### GIVEN DATA
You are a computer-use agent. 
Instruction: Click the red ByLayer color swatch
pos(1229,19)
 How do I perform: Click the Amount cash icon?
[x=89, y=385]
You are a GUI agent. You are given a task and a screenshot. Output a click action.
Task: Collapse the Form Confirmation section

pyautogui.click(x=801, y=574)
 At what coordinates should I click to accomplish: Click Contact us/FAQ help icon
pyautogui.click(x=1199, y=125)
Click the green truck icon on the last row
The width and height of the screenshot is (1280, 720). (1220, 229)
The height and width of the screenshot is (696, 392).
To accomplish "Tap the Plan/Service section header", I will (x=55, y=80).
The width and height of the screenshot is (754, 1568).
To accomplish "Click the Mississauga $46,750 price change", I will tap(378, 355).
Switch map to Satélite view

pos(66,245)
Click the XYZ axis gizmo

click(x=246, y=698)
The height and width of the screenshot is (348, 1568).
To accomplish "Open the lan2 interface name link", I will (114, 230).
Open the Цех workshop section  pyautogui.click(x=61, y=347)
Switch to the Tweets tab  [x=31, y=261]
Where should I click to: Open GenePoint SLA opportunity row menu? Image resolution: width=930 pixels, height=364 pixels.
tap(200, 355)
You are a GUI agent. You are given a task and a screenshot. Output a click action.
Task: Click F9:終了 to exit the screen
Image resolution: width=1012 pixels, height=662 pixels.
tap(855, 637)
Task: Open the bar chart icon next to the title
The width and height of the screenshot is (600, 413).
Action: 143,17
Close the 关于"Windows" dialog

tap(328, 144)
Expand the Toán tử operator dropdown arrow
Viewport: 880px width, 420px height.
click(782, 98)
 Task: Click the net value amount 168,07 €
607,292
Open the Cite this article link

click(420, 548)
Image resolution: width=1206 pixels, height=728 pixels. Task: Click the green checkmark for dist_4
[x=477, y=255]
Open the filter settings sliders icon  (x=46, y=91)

### WRITTEN TASK
Duplicate everything from the line containing "Task: Open the" down to the final line of the items, with both end lines included.

### SOLUTION TO THIS PROBLEM
Task: Open the bar chart icon next to the title
The width and height of the screenshot is (600, 413).
Action: 143,17
Close the 关于"Windows" dialog

tap(328, 144)
Expand the Toán tử operator dropdown arrow
Viewport: 880px width, 420px height.
click(782, 98)
 Task: Click the net value amount 168,07 €
607,292
Open the Cite this article link

click(420, 548)
Image resolution: width=1206 pixels, height=728 pixels. Task: Click the green checkmark for dist_4
[x=477, y=255]
Open the filter settings sliders icon  (x=46, y=91)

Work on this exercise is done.